_What needs to be done_. Read through the entries below and copy each line where "Given" turns up.

_The records_.

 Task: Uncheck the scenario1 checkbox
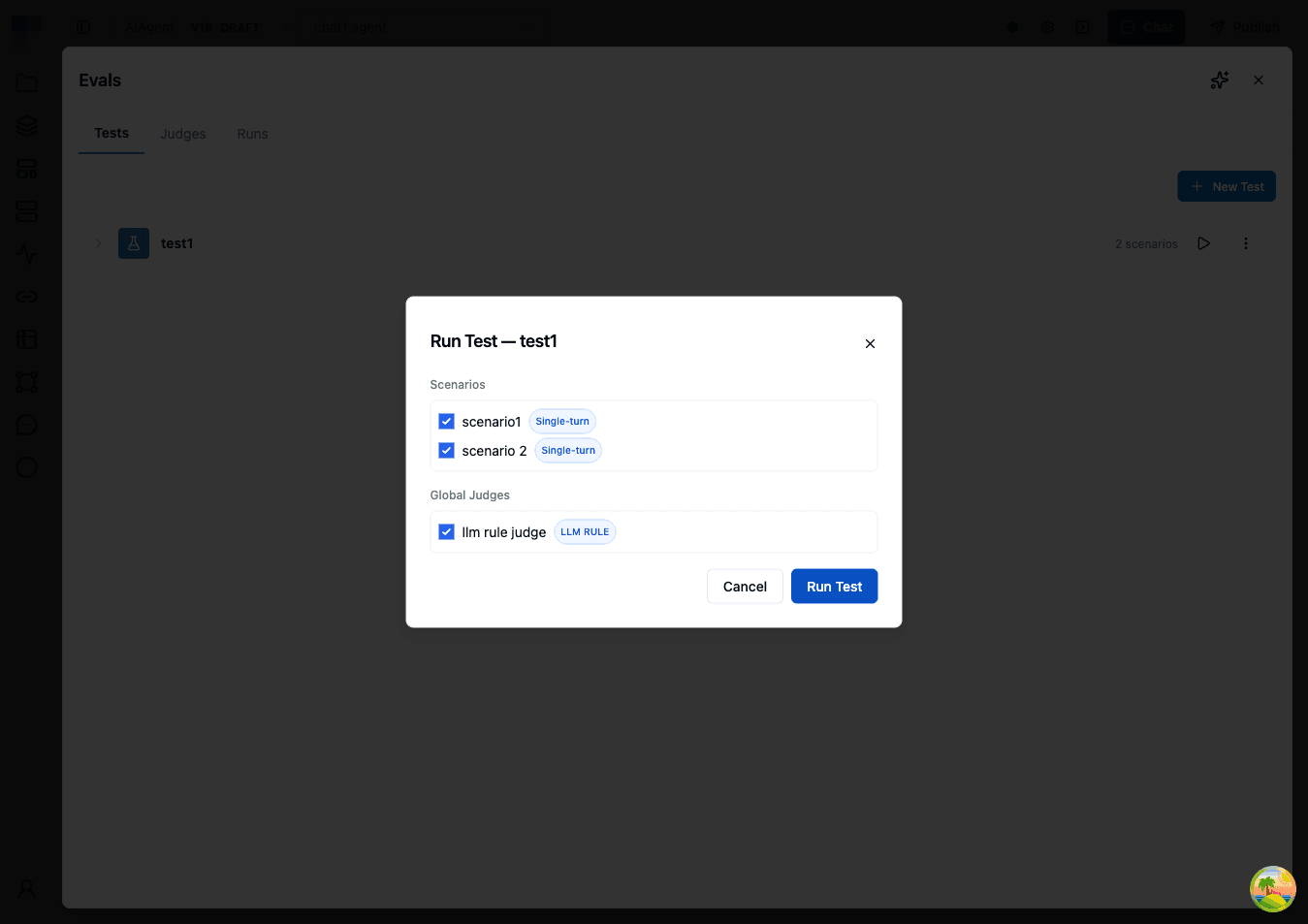[x=446, y=421]
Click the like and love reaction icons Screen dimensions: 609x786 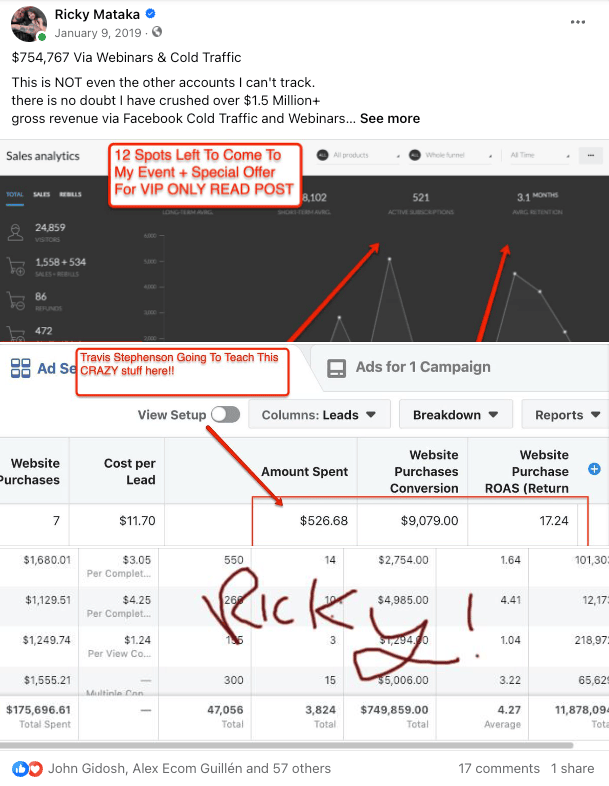pyautogui.click(x=27, y=768)
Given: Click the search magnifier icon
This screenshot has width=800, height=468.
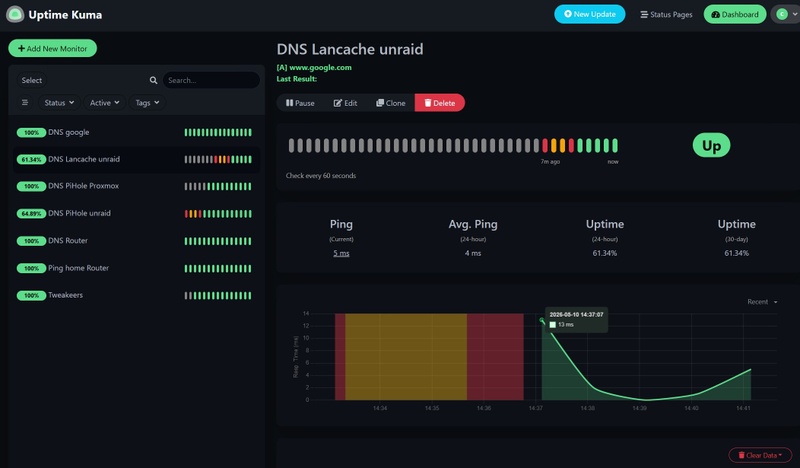Looking at the screenshot, I should click(153, 80).
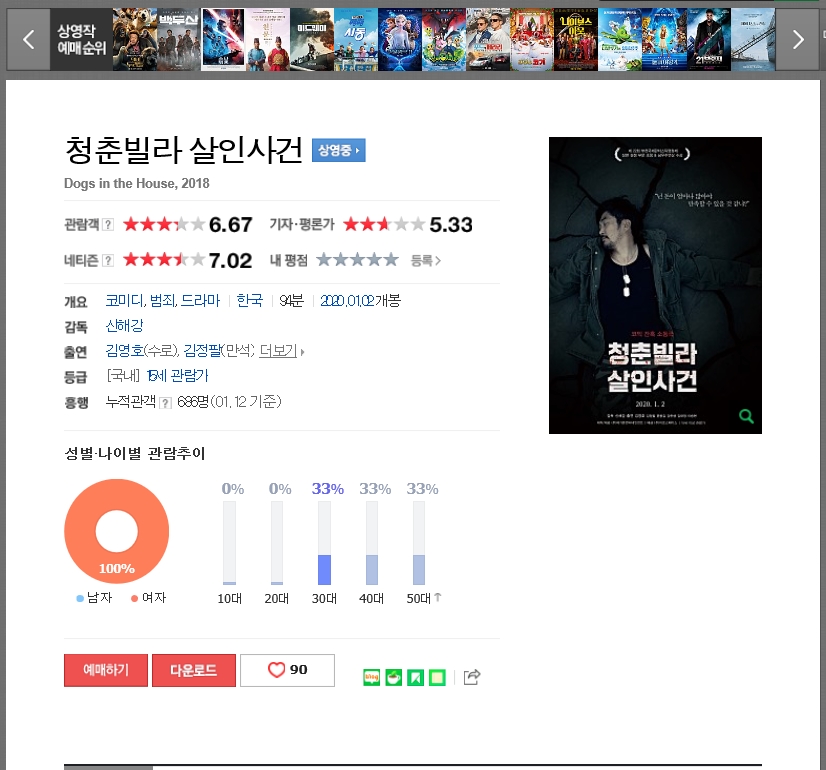Click the 상영중 showing status badge
The width and height of the screenshot is (826, 770).
[338, 151]
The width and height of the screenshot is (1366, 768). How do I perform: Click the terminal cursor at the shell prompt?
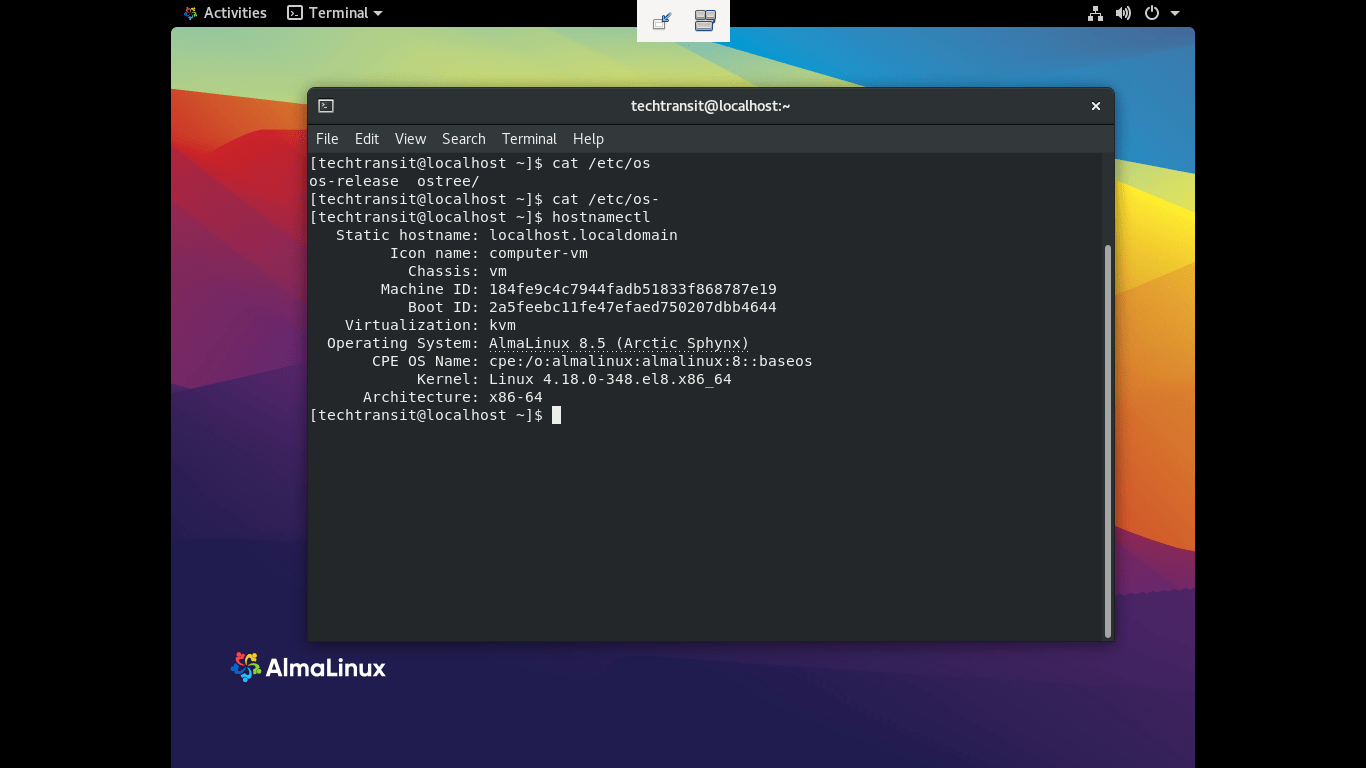click(556, 415)
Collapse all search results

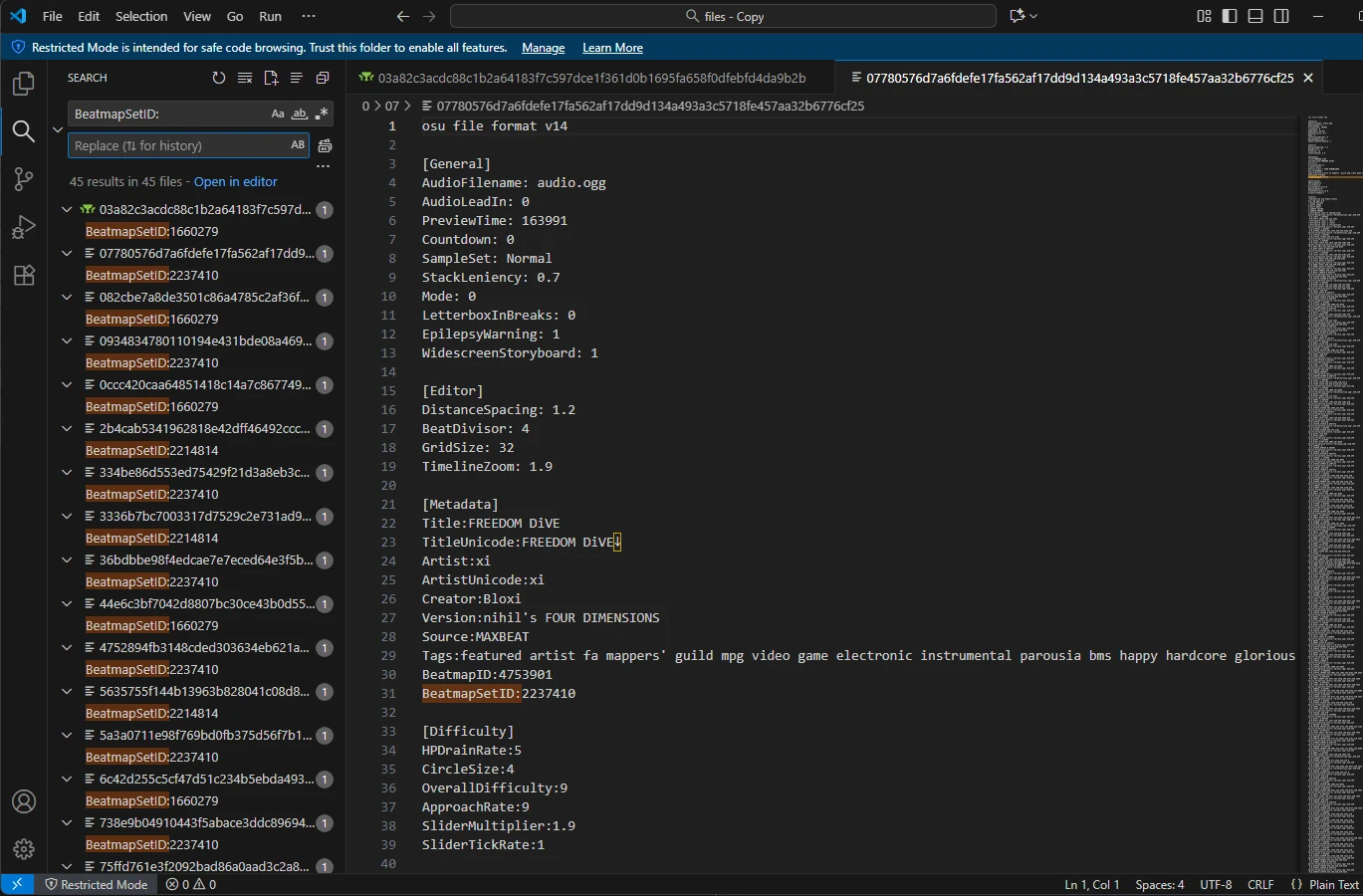[323, 78]
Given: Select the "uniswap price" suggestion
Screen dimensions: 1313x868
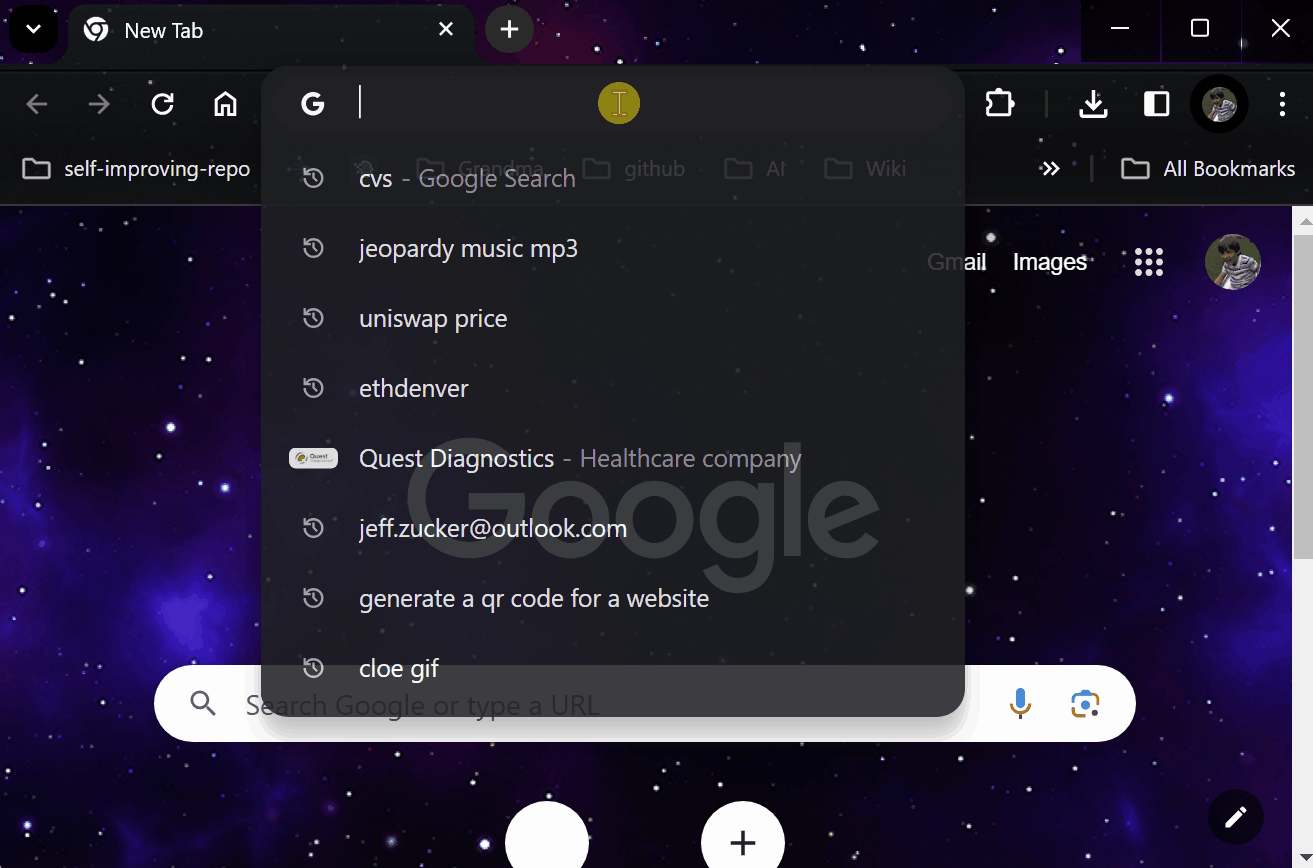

_Response area_.
Given: Click the search magnifier icon
Given: Select the "uniswap price" suggestion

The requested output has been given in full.